Ever since research into packet switching started in the early 1960s, the evolution of the internet has been a steady force pushing the world into ever deeper realms of connectivity. Smartphones and tablets provide a window view of what lies ahead, as the internet penetrates into every corner of our living spaces and utilities. We are at the dawn of – ‘The Internet of Things’. The IoT combined with the power of data analytics and cloud computing fuels the ability to infuse intelligence into every dimension of our environment, hence giving rise to ‘smart cities’. IBM calls an intelligent city a data environment with instrumented, interconnected and intelligent (IN3) components. However, such a paradigm shift is fraught with peril. As the end points of information gathering fly out of control, the challenges involved in balancing privacy and security with service delivery are immense.
The risks of advanced technology without appropriate attention to secure communication channels have already manifested in a big way. The sophistication of the 2007 cyberattacks on Estonia crippled organizations ranging from the Estonian Parliament, banks, ministries, newspapers, and broadcasters. The incident triggered a number of military organizations around the world to reconsider the importance of network security to modern military doctrine. This was in 2007. Consider the damage that could be unleashed on a world where communicating devices power every aspect of living.
The nature of the cyber threats to a smart city could be internal, external or even environmental. The Estonia attacks were mostly denial of service (DOS) based, achieved through methods like ping floods from botnets usually used for spam distribution. In a successful DOS attack on a smart city, all billing and payment transactions could be brought to a complete standstill. Another type of attack a smart city can anticipate is a ‘Watering Hole’ attack. In this kind of attack, a frequented website called the watering hole is identified and infiltrated with malware. However, in a smart city, attacks from hackers are just the tip of the iceberg. The now iconic Edward Snowden is hailed as a whistleblower who lifted the veil on American espionage. Nevertheless, he is also an exemplification of internal attacks which may implode from within organizations tasked with being the custodians of sensitive information. Furthermore, in an environment where transmission of data across networks is central to the functioning of the city, the impact of a sustained power outage due to a natural disaster would be devastating. Thus, a comprehensive security policy must entail not only electronic security, but also extend to emergency management and distributing network topology.

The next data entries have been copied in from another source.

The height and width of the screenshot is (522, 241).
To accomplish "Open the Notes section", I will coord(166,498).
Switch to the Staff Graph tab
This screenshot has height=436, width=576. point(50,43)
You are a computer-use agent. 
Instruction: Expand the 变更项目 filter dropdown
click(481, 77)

Broadly, the kernel of security concerns for any computing environment must cover three general areas:
- The privacy and confidentiality of information
- The integrity and authenticity of information
- The availability of information
Consider, for example, the case of instrumented transportation. According to market intelligence firm Allied Business Intelligence (ABI), 60% of cars worldwide will have connected capabilities by 2017. On-Board Diagnostic Computers (OBD) like event data recorders and GPS navigation systems can be used to record speed, vehicle status, location, etc. Most modern OBD can be easily compromised using simple Bluetooth dongles for external monitoring. Tracking automobile information makes homes more susceptible to burglary, drivers more vulnerable to stalking, etc. The usage and visibility of information collected from event data recorders are also subject to privacy concerns. Legally, this data is bound within the control of the vehicle owner. Consider the question of whether manufacturers should be allowed to use EDR data in court cases against their vehicles. General Motors controversially proposed to share its monitoring data with related third parties to offer maintenance and other services. GM has since withdrawn the proposal; however the take home is really quite transparent. Corporate liability for the privacy of data must figure prominently in policy and regulation dialogue of the Indian Smart City Initiative.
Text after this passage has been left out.